Ecofeminism and God Instead of modeling God after alienated male consciousness, outside of and ruling over nature, God in ecofeminist spirituality is the immanent source of life that sustains the planetary community. God is neither male, nor anthropomorphic. God is the font, from which the variety of planets and animals well up in each new generation, the matrix that sustains their life-giving interdependency. Instead of salvation sought either in the disembodied soul or the immortalized body, in a flight to heaven or to the end of history, salvation should be seen as a continual conversion to the center, to the concrete basis by which we sustain our relation to nature and to one another.
Interdependency In ecofeminist culture and ethic, mutual interdependency replaced the hierarchies of domination as the model relationship between men and women, between human groups and between humans and other beings. In every day and every new generation we need to remake our relation to each other, finding anew the true nexus of relationality that sustains, rather than exploits and destroys, life.

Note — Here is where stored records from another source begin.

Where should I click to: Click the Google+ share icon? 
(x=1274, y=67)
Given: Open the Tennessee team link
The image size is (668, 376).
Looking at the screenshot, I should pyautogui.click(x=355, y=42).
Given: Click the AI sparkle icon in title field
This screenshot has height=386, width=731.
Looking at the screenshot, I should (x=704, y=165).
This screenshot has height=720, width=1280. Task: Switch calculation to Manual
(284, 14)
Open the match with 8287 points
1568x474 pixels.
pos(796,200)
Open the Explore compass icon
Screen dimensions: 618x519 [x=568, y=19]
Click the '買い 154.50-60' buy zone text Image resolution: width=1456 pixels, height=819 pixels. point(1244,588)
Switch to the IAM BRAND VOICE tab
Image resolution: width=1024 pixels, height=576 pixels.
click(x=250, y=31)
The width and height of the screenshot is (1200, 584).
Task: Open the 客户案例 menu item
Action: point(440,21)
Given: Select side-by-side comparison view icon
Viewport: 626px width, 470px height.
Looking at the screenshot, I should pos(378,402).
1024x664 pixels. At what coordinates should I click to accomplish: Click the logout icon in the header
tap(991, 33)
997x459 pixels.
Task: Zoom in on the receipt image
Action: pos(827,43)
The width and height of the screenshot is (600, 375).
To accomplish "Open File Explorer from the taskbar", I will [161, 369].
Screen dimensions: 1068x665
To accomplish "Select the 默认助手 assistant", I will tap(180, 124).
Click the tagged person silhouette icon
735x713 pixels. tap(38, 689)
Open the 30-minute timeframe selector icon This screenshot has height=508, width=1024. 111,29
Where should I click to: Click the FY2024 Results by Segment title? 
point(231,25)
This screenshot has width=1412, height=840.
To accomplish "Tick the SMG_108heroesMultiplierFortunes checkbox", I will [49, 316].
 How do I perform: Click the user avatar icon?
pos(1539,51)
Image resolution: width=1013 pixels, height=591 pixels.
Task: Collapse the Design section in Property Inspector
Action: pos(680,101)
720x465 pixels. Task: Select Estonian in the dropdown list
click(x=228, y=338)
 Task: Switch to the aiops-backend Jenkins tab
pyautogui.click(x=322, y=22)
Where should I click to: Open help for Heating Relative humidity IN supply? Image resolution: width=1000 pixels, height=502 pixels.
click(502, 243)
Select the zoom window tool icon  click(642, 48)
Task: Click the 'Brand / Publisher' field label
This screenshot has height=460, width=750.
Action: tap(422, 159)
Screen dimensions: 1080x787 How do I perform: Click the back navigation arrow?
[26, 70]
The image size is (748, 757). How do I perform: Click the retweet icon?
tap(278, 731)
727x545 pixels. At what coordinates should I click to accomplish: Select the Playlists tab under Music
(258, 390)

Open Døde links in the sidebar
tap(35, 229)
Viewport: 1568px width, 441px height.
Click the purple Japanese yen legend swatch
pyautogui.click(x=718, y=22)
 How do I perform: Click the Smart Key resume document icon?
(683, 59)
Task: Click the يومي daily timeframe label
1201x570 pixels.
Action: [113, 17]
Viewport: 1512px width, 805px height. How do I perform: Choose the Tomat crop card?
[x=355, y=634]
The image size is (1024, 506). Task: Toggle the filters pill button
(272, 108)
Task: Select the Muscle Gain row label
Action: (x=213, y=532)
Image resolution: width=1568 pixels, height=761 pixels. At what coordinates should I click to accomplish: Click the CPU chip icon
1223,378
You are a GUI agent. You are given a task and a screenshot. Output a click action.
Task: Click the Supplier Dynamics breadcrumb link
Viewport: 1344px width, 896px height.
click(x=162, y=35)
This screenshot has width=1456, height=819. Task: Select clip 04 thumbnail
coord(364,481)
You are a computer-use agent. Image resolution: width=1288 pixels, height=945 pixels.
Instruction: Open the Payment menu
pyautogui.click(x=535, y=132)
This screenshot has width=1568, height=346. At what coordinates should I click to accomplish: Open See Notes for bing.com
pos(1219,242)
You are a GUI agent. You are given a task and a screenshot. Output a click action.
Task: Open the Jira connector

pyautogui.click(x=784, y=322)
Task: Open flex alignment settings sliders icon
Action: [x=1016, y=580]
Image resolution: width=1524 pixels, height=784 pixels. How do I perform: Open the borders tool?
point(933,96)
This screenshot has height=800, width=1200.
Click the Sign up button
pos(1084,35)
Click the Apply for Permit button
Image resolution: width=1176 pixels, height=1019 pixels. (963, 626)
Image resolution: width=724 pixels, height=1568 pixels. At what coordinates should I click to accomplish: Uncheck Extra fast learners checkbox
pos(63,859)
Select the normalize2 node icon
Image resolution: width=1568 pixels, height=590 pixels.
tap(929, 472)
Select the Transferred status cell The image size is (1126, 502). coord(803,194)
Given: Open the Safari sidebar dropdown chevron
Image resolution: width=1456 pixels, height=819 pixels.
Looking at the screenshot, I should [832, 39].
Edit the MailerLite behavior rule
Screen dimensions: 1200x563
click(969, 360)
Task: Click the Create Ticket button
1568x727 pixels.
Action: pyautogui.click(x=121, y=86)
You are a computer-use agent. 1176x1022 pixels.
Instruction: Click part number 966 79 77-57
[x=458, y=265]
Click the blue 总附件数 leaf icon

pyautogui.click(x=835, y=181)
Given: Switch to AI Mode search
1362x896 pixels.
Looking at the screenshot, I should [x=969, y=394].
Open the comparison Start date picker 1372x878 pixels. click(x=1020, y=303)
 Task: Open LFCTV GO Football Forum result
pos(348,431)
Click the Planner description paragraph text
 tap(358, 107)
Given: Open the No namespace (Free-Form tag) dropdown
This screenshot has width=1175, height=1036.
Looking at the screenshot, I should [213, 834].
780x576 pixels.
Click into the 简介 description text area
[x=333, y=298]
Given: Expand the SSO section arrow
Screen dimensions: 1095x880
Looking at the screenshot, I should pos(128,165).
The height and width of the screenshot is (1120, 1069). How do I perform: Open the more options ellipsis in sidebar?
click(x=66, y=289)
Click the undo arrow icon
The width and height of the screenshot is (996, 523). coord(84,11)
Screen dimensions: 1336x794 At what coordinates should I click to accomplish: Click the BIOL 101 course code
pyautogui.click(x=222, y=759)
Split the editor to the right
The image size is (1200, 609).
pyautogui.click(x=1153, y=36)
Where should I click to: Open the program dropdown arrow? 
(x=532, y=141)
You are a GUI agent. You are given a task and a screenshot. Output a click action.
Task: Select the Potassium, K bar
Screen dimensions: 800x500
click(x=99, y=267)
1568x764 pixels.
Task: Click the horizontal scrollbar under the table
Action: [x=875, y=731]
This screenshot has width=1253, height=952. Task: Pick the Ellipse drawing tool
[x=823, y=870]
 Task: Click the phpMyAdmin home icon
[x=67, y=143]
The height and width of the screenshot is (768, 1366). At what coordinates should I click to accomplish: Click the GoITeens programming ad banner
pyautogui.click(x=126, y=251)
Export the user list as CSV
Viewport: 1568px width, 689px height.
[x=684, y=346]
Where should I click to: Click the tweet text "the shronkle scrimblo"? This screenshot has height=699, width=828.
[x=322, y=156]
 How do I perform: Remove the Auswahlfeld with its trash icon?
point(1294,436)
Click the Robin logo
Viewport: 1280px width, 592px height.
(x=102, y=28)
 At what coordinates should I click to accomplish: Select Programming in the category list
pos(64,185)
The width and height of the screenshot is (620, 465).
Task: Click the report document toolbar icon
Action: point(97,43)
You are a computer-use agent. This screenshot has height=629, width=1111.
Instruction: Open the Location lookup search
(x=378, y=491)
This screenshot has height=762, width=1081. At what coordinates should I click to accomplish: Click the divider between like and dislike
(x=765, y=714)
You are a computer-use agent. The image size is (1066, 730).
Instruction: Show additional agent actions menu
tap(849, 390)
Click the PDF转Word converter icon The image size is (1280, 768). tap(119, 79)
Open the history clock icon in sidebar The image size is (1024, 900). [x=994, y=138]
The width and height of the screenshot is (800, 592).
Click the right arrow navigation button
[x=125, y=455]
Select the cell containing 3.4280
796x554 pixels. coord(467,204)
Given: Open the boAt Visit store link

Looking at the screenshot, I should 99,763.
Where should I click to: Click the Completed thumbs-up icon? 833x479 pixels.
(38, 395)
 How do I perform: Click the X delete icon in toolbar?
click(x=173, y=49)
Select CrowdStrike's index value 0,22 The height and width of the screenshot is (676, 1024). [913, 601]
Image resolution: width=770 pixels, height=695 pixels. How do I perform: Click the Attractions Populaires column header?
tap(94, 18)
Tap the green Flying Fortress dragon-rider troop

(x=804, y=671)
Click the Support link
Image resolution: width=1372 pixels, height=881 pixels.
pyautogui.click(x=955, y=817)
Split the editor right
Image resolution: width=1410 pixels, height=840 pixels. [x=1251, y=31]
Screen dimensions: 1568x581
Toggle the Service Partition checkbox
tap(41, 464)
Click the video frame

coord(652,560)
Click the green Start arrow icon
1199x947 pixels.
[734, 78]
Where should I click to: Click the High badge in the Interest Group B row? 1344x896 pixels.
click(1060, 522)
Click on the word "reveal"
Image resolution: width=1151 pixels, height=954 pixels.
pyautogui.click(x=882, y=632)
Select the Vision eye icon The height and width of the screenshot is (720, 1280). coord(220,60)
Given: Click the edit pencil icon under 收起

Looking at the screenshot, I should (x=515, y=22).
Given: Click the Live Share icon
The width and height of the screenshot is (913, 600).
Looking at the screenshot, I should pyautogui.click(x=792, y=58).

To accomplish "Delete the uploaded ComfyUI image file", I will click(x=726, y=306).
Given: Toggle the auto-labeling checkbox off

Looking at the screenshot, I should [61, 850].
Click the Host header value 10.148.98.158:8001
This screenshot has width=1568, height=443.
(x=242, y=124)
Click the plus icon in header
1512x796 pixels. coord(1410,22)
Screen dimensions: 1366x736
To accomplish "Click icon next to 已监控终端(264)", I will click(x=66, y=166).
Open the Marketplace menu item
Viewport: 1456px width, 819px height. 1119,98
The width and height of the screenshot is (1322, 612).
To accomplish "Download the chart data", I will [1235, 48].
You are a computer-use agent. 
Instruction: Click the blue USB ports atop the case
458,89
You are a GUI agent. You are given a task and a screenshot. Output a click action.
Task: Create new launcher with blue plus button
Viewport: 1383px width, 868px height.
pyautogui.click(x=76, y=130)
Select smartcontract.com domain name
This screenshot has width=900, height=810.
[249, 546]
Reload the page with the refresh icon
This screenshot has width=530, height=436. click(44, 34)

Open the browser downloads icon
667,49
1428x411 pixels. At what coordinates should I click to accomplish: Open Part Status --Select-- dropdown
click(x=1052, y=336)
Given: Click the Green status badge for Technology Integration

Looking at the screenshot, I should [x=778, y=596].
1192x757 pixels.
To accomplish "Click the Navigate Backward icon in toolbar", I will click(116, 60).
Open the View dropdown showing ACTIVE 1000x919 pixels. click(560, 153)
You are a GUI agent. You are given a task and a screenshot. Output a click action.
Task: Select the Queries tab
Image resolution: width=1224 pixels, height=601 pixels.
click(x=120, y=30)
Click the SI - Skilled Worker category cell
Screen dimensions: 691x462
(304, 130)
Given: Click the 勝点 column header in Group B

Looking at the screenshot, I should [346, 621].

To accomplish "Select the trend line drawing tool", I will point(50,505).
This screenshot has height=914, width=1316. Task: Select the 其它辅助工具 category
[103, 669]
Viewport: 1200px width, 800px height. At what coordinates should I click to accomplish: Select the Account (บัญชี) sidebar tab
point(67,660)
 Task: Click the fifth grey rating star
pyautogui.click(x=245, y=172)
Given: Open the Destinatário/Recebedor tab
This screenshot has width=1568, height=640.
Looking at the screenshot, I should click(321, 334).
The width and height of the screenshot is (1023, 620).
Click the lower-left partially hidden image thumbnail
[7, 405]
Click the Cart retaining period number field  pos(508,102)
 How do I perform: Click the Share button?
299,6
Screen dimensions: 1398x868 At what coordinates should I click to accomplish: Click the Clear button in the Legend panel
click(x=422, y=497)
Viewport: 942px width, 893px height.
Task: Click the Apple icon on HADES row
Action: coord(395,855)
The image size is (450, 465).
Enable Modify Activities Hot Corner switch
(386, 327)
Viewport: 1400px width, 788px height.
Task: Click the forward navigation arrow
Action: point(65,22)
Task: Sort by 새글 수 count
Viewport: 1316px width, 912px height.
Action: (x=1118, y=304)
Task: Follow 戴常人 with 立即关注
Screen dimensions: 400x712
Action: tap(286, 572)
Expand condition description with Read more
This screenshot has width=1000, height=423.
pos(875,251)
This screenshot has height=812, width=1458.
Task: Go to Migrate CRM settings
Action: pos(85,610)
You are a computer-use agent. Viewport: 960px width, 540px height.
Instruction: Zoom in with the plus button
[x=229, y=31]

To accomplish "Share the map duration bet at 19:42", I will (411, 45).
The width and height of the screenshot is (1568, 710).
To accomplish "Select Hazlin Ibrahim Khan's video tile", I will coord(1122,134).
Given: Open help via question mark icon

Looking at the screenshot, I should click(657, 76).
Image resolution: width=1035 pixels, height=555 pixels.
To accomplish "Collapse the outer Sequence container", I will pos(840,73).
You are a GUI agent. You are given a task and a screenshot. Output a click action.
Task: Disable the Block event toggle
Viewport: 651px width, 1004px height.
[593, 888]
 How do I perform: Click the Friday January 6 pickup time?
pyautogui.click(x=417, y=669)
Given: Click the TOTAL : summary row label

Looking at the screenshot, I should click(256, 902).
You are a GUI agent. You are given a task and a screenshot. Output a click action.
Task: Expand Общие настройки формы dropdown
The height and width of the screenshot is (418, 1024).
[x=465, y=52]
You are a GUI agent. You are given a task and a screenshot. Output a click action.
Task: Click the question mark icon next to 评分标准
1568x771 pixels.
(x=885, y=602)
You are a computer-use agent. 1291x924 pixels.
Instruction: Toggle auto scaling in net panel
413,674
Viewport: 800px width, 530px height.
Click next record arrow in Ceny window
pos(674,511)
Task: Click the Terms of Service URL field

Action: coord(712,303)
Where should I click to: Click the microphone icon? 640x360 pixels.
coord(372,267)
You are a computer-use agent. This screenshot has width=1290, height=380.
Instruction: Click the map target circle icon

Revised Sense of Self in Relation to the Life Cycle The sustaining of an organic community of plant and animal life is a continual cycle of growth and disintegration. The western flight from immortality is a flight from the disintegration side of the life cycle, from accepting ourselves as part of that process. By pretending that we can immortalize ourselves, souls and bodies, we are immortalizing our garbage and polluting the earth. In order to learn to recycle our garbage as fertilizer for new life, as matter for new artifacts we need to accept our selfhood as participating in the same process.
Life-Cycle We must recognize that we, too, are part of the greater life cycle, that we must disintegrate back into the nexus of life and arise again in new forms. The preceding 6 slides present information lifted from Rosemary Radford Ruether’s essay on ecofeminism which you can find at <http://www.spunk.org/library/pubs/openeye/sp000943.txt>
Key Features of Ecofeminist Ethics 1. A theory-in-process that will change over time. 2. Does not promote any "isms of dominations." 3. Contextualist 4. Inclusivist 5. Biased, but a better bias than biases that are not inclusivist or that promote "isms of domination." 6. Gives a place for currently underrepresented values, such as values of care, trust, and friendship.